Closed bassel-zeidan closed 7 years ago
Hi @bassel-zeidan.
I have a couple of comments.
Having a default bucket_name is inconsistent with the other bluemix/softlayer objects. But since this lib is probably 100% used only in DSX, it's probably okay.
One thing though, NOT related to this PR, but something I noticed about the class is the "cos_id". There are two things with this that I'm not sure about.
Also, you should update the README to include the configuration name.
cos_configuration_name = 'some_configID'
cos = ibmos2spark.CloudObjectStorage(sc, credentials, cos_configuration_name)

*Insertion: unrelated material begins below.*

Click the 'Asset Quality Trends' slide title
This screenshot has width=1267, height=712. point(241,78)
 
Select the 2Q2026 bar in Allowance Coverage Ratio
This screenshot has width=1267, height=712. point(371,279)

I have another comment about the comments here: https://github.com/ibm-watson-data-lab/ibmos2spark/blob/341544978ca89357d213cfdf0de4c319fe3cc360/python/ibmos2spark/osconfig.py#L189-L203. But I don't have time right now to say what I want to say. I'll add another comment to this PR tomorrow.
Hi @gadamc,
Regarding bucket_name i think it is fine since it is passed as an "optional" param just as an optimisation step since most of the time, a user is trying to fetch data from the same bucket in a working session.
Regarding "cos_id" param, i think you have a very good point. I was thinking about this yesterday. I agree the name might be confusing to the consumer of the lib. I will change the name of the param. Although, "name" is not very clear to me. What do you think about "configuration_name" as a name for this param? It is straight to the point.
configuration name sounds good and I agree that name
isn't very clear either.
Maybe we should, probably in a separate PR just to be clear, change the parameter names in the other classes as well: name
-> configuration_name
.
Regarding the DSX documentation here: https://github.com/ibm-watson-data-lab/ibmos2spark/blob/341544978ca89357d213cfdf0de4c319fe3cc360/python/ibmos2spark/osconfig.py#L189-L203.
In principle, I'd like for the library to be as general as possible. I would like it to be useful for those submitting spark-submit jobs, and to compile the library into Java/Scala projects. With that goal in mind, we should remove mention of DSX in the documentation since DSX will be a user of the library and not intertwine them.
However, I DO think it's reasonable to mention how DSX uses the library in the README and provide examples there.
Make sense? What are your thoughts?
@gadamc makes sense. I did some updates on the comments.
Okay... Can you remove this section of text: https://github.com/ibm-watson-data-lab/ibmos2spark/blob/30526a1c2fee04a5321064069f2063e3e4272c71/python/ibmos2spark/osconfig.py#L189-L191
And, while we're at it, in a separate commit, could you remove https://github.com/ibm-watson-data-lab/ibmos2spark/blob/30526a1c2fee04a5321064069f2063e3e4272c71/python/ibmos2spark/osconfig.py#L135-L139
That information is good though and should probably be in the README, perhaps with a picture to show the 'Insert' dropdown.
Once you're done with the above comment remove, and added something to the README if you have it, then +1 to merge.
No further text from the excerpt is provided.